_Text shown_
The market caps of this popular marketplace for stays and experiences is notable for its volatility. Airbnb's IPO was made in December of a pandemic 2020, as the company decided to stick to its previously announced plans of going public. It was a hard time for many businesses yet the company's share price rose from the IPO day's level below $150 to $206.35 two months later. Demand was high at the peaks of economic reopening, especially as renting apartments suffered less from the COVID restrictions than hotels. When that wave of excitement fell, the following price correction led Airbnb stock to test the lows at nearly $82, which gave many investors a favourable price discount for the stock. Later it recovered to above $150, which many may feel as still not enough for the successful and growing business.

The latest significant decline of the broad market in the autumn of 2023 confirmed the crowd was hungry to pick up Airbnb very quickly at prices like $115-120 per share. Thus, a nearly 5% drop to follow a still basically solid Q4 sales numbers on February 13 could rather be interpreted by the market community as a good, or maybe even the last chance, to purchase the stock at a price range between $140 and $145 before it would be ready to continue its temporarily interrupted march toward former top levels. There is less doubt about this scenario for the future after the S&P 500's broad barometer recently took the dream height of 5,000 points.

The reason behind a moderate decline was only that the travel application's management specifically mentioned a slowdown in room-night bookings growth for Q1. In a letter to shareholders, Airbnb CEOs said that a "tough year-on-year comparison" could hit the growth rate of nights booked in the beginning of 2024, compared to its prior three-months period. The average day rate, which is a measure of how much hosts charge their guests, is expected to be flat, which is not promising a profitable quarter, while the growth in sales numbers is seen "decelerating to between 12% to 14%", down from a 17% increase in Q4.

_Entries provided_

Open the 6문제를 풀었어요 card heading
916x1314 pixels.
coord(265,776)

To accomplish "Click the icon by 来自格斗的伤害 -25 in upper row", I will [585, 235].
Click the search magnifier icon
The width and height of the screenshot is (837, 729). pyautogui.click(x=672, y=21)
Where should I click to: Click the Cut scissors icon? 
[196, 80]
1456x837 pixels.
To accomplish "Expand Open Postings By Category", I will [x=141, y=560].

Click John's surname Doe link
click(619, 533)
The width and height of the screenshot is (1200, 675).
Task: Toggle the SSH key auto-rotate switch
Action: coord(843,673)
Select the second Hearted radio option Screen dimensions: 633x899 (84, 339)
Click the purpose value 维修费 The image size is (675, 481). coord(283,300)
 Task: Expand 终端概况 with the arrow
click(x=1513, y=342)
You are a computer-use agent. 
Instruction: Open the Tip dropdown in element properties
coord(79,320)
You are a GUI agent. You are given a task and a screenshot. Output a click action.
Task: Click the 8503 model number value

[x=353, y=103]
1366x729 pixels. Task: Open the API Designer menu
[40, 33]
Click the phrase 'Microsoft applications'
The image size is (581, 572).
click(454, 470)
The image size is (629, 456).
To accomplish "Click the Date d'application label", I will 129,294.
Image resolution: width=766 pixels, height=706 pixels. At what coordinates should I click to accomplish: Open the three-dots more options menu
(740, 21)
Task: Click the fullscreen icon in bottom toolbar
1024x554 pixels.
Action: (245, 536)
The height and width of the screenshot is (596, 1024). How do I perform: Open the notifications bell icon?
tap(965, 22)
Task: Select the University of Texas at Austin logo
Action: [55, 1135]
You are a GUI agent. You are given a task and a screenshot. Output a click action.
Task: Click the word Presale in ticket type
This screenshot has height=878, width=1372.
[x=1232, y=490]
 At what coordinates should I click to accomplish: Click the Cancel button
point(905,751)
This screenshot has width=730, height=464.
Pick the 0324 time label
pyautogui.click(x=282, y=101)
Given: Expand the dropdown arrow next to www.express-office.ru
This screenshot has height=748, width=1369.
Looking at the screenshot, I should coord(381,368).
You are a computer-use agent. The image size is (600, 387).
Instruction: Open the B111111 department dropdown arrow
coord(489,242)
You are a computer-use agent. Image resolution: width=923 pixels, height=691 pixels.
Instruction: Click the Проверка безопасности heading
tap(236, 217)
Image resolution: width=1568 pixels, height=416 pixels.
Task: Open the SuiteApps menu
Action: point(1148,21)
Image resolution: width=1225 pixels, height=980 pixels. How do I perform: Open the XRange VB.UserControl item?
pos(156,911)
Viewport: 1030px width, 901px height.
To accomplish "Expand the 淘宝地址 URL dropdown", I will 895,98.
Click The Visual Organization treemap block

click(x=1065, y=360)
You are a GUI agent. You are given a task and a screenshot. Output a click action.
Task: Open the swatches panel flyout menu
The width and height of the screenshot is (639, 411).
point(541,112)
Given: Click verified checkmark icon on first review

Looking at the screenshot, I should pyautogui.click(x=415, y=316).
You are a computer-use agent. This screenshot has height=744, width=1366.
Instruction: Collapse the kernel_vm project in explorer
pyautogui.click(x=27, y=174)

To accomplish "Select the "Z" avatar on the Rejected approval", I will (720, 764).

_Tasks and exercises_
A) Answer these questions from the Airbnb stock text:
(i) What share price did Airbnb reach two months after its IPO?
(ii) What height did the S&P 500 recently take?
(iii) What increase in sales did Airbnb post in Q4?
B) Set down the Airbnb stock text word for word from "The market caps" to "and growing business.".

_Answers_
A)
(i) $206.35
(ii) 5,000 points
(iii) 17%

B)
The market caps of this popular marketplace for stays and experiences is notable for its volatility. Airbnb's IPO was made in December of a pandemic 2020, as the company decided to stick to its previously announced plans of going public. It was a hard time for many businesses yet the company's share price rose from the IPO day's level below $150 to $206.35 two months later. Demand was high at the peaks of economic reopening, especially as renting apartments suffered less from the COVID restrictions than hotels. When that wave of excitement fell, the following price correction led Airbnb stock to test the lows at nearly $82, which gave many investors a favourable price discount for the stock. Later it recovered to above $150, which many may feel as still not enough for the successful and growing business.